Today women’s rights advocates filed a lawsuit in Polk County District Court, requesting that the court block Iowa’s newest abortion law. That law would ban most abortions at around six weeks—before many women even know they’re pregnant. It would be the most restrictive abortion ban in the country.

The lawsuit is being filed by the ACLU of Iowa and the Planned Parenthood Federation of America as co-counsel on behalf of Planned Parenthood of the Heartland and Dr. Jill Meadows. The Emma Goldman Clinic of Iowa City is also a co-plaintiff in the case.

Unless blocked, the law would go into effect July 1. It would ban abortions as soon as any embryonic cardiac activity is detected, which usually happens at around six weeks.

“This abortion ban is beyond extreme," said Rita Bettis, ACLU of Iowa Legal Director. " With it, Iowa politicians have tried to ban virtually all abortions for women in our state. In the 45 years since Roe, no federal or state court has upheld such a dangerous law.”

This virtual ban is made even more harmful for women by the minimum 72-hour waiting period law that the Iowa Legislature passed last year. (That waiting period is currently blocked and awaiting decision from the Iowa Supreme Court.) If that 72-hour wait took effect and the six-week ban also took effect, even if a woman learned of a pregnancy very early, she would then be delayed by the mandatory wait period law—and then could no longer access abortion services.

If the ban takes effect, those Iowa women who can scrape together enough resources will need to travel out of state to obtain an abortion. Those who can’t will be forced to carry an unwanted pregnancy to term, or in some cases will attempt to self-induce, including by dangerous means.

“This law must not go into effect,” said Dr. Jill Meadows, M.D., co-plaintiff and Planned Parenthood of the Heartland Medical Director. “Abortion care must remain safe and legal as an important part of basic reproductive health care. The evidence is clear that in places where abortion is banned or heavily restricted, some individuals desperate to end an unwanted pregnancy resort to unsafe methods. If the law went into effect, it is likely that many more Iowans would attempt to self-induce abortions in ways that could jeopardize their health and their lives.”

 “We are challenging this law on behalf of our patients and all Iowans,” said President and CEO of Planned Parenthood of the Heartland, Suzanna de Baca. “The citizens of our state overwhelmingly reject attempts to restrict an individual’s rights and ability to control their own destiny. So today we fight. And we will continue to fight the efforts of anti-woman politicians to interfere in our personal health care decisions and lives. Patients deserve better, and Iowans deserve better.”

There are some exceptions in the law, but even those exceptions are so narrow and vague that they fail to protect women in extremely vulnerable or dangerous circumstances. They are:

 • The law includes a “medical emergency” exception, but it’s extremely narrow and includes only “physical” conditions that are life-threatening or pose “a serious risk of substantial and irreversible impairment of a major bodily function.”
     Doctors who violate this exception would lose their licenses. This puts doctors in an impossible situation in trying to assess whether patients with conditions, such hypertension or cardiac problems, are in enough danger to warrant an abortion. And they risk losing their license as a result if the Iowa Board of Medicine disagrees with them after the fact.

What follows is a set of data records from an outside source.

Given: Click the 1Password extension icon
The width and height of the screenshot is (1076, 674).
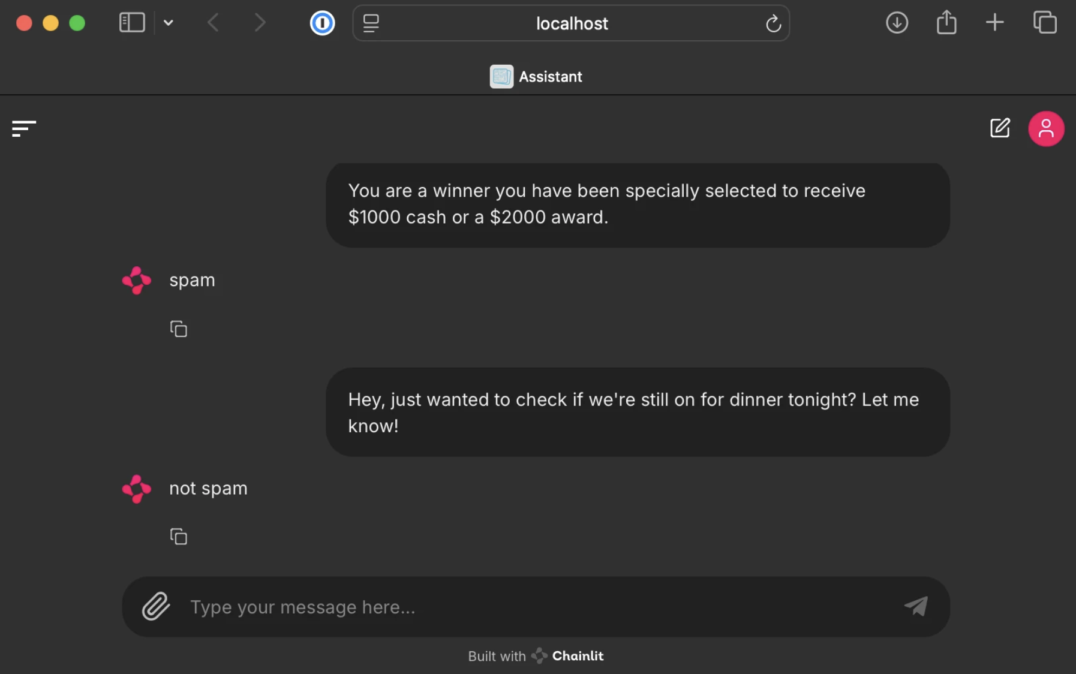Looking at the screenshot, I should tap(322, 23).
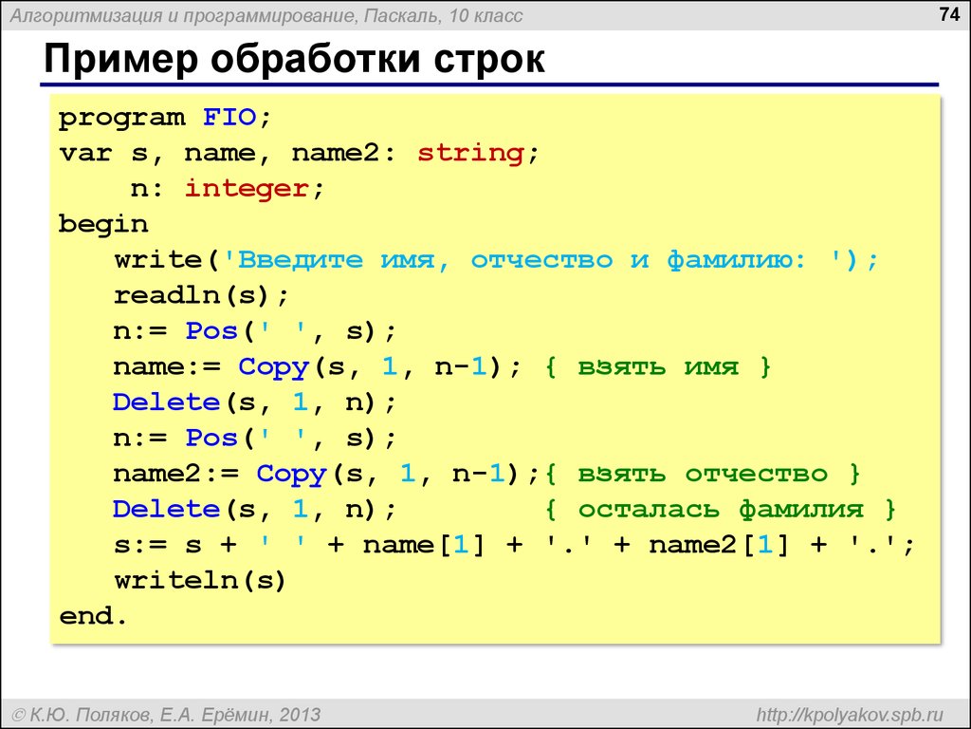
Task: Click the "program FIO;" code line
Action: tap(165, 118)
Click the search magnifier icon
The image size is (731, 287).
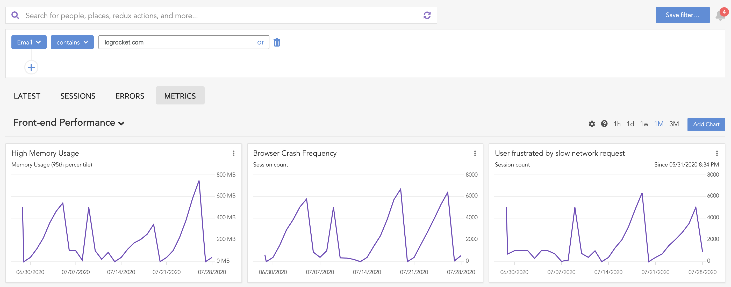(x=15, y=15)
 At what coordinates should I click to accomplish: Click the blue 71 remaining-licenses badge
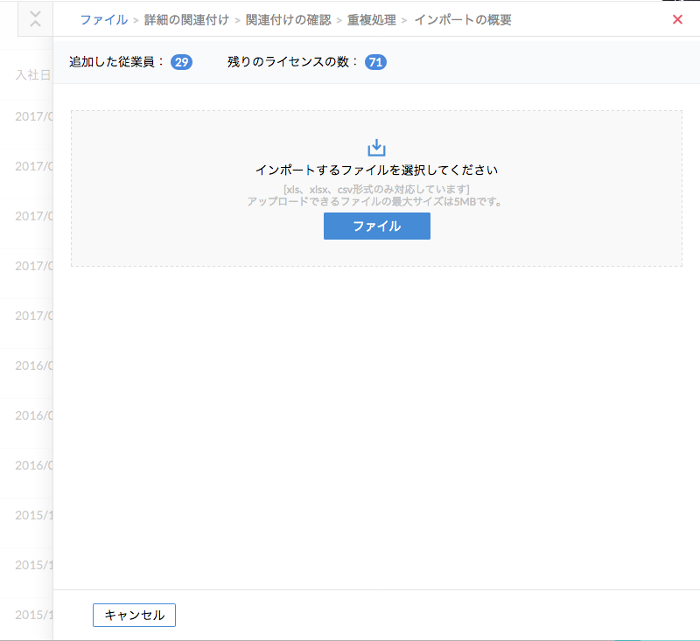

• The law expressly does not allow a woman to access an abortion she needs because of “psychological conditions, emotional conditions, familial conditions, or the woman’s age” even though the health—and even the life—of some women is at risk for those very reasons.
     As just one example: some psychiatric medication is harmful during pregnancy, putting those women in the position of choosing to continue medically necessary mental health care and risking harm to a pregnancy, or go without the care they need.

•  The vague exception for a diagnosis that the fetus has a condition that is “incompatible with life” also puts doctors in an impossible position of balancing the health and well-being of their patient with the uncertainty of medical prognosis and the risk of losing their license.

• The law’s exception for rape requires that women report it to law enforcement or certain medical professionals within 45 days. That narrow definition and tight time frame rules out those women who became pregnant under conditions that may be, but are not clearly, incest or rape (and rape is not even defined anywhere in the Iowa Code).
     Also, it blithely ignores the real-life circumstances of many victims who are too ashamed or traumatized to report the incest or rape at all—let alone within the narrow time frame.

Francine Thompson, co-director of the Emma Goldman Clinic in Iowa City, said the law would have a devastating impact on the women her clinic sees every day. “The cut-off period of this bill at around six weeks simply does not work for women. The timing essentially makes it an almost-complete ban on abortions in our state. It’s also important to note that the exceptions in the law are essentially non-exceptions. The requirement of reporting rape within 45 days, for example, is completely out of touch with the reality that survivors of those horrendous crimes live with.”